UndocuCarolina, an organization that provides awareness and resources for undocumented students, said “there is no federal or North Carolina law that prohibits the admission of undocumented immigrants to U.S. colleges, public or private.”

Citizenship status is not a barrier to applying to or enrolling in any public or private college or university. The challenges arise when you factor in affordability.

It can and is used as a hurdle to important cost-reducing tools, such as in-state tuition pricing, federal financial aid and Pell grants.

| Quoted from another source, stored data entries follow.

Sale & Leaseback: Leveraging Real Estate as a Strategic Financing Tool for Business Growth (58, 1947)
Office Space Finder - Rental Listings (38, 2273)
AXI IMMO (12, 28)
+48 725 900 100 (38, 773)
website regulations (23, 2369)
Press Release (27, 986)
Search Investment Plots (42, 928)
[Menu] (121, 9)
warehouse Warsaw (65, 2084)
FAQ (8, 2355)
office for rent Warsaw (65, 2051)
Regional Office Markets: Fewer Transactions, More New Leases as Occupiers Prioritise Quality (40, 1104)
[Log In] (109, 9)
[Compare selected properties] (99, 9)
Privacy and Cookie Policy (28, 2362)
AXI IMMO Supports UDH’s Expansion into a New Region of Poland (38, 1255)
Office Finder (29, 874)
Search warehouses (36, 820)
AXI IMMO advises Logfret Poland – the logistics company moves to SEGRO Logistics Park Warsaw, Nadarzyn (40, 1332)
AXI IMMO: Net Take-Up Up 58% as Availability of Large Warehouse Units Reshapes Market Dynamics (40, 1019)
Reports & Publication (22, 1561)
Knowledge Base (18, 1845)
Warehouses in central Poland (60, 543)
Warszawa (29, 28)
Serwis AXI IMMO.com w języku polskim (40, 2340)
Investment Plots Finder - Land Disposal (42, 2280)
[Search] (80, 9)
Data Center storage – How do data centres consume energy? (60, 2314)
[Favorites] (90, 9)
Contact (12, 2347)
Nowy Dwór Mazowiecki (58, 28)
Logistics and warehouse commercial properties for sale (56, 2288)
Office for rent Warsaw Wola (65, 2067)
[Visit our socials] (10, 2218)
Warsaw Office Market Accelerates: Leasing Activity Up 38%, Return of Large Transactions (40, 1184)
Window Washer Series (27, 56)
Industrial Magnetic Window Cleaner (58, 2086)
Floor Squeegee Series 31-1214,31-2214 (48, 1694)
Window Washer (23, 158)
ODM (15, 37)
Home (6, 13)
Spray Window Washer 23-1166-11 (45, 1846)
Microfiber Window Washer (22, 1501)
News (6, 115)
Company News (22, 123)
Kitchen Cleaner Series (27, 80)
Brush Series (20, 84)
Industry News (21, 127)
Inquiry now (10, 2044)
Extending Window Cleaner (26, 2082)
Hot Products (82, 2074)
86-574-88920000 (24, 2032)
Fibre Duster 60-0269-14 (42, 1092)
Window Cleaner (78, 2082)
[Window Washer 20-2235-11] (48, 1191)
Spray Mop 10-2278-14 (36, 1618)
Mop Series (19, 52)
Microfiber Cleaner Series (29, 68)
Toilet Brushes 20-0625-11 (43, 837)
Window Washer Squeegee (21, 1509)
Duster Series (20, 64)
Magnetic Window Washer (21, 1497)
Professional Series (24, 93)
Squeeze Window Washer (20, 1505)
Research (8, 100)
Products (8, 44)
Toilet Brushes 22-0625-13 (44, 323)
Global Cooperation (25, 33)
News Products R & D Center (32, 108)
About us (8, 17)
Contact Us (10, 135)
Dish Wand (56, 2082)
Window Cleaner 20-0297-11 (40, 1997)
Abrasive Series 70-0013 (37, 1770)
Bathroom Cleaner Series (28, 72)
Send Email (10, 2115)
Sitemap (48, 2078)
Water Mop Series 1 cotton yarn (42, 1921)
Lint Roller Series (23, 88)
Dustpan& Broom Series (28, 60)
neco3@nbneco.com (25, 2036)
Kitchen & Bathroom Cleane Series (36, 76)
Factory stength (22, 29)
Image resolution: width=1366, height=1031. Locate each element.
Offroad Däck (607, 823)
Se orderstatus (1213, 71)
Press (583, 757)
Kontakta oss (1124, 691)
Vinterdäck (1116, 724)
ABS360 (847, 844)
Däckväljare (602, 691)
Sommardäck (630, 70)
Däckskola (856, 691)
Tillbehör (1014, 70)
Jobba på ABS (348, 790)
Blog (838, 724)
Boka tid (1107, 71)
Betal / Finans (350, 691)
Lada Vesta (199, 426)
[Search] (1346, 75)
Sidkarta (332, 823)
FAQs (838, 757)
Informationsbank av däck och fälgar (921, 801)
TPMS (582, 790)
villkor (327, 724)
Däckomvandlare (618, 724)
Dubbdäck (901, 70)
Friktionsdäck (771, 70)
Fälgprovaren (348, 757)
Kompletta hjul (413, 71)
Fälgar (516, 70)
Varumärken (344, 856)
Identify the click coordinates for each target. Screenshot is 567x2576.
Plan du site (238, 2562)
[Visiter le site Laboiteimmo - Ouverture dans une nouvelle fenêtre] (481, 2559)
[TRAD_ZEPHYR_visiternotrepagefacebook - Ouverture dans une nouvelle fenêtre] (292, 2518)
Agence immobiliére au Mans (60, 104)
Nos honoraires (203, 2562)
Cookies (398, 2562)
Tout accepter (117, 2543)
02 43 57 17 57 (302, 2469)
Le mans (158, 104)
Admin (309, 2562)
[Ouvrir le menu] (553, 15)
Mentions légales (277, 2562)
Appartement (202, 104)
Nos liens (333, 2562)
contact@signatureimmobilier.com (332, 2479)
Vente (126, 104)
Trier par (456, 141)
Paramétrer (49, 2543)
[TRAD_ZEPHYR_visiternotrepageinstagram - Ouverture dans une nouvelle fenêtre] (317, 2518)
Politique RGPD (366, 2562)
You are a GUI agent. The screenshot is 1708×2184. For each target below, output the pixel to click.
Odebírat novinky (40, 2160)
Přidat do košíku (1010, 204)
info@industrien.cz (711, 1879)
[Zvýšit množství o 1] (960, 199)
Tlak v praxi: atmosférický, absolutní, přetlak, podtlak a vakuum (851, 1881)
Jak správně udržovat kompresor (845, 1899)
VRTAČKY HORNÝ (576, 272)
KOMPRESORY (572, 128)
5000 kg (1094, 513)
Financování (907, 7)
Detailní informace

Undocumented students are currently not considered citizens or residents of the states they reside in and thus pay out-of-state tuition. At UNC, for reference, the out-of-state tuition is more than $35,000. In-state students pay a fraction of this — around $7,000.

N.C. Senate Bill 672, filed last year, would allow Deferred Action for Childhood Arrivals recipients to pay in-state tuition in UNC System schools. The bill hasn’t seen much movement, however, and would only apply to DACA students, a status that non-citizen youth must renew every two years.

Also, due to citizenship requirements, undocumented students are unable to lessen the financial burden with grants or financial aid. The Federal Student Aid office directly bars undocumented students and DACA recipients from receiving federal financial aid and defers these students to private and institution-specific scholarships.

Even then, citizenship remains a prerequisite for many scholarship applications.

We can see the consequences of these restrictive policies across the state, where there are only 8,741 undocumented students in higher education. Meanwhile, our state is home to nearly 150,000 undocumented, college-aged young adults. That’s less than 20 percent of eligible undocumented students enrolled in a college or university.

While there are no technical legal barriers that bar undocumented students from college classrooms, financial barriers can inadvertently cause similar issues to arise. 

Undocumented youth do not have to be DACA recipients to deserve respect, protection and quality education.

Undocumented residents do not have to have been brought here at a young age to deserve our respect, protection and quality education.

Everybody — regardless of immigration status or context — should have affordable and reliable access to post-secondary education across the state.

How can we do this? Perhaps most importantly is supporting the expansion of DACA programs and protections. This includes measures like Senate Bill 672, but also fighting against federal rollbacks on DACA. 

At the same time, we must provide aid for undocumented students that are not DACA recipients and are outside this network.

Call on your institutions to expand on the number of scholarships that don’t require proof of citizenship to apply, or entirely eliminate this discriminatory prerequisite.

Lastly, support organizations that provide resources and aid to undocumented students, such as UndocuCarolina and its collaborations with LatinxEd and the Carolina Latinx Center.

The UNC System cannot tout success or prosperity until all students, undocumented or otherwise, face no hurdles to their college education.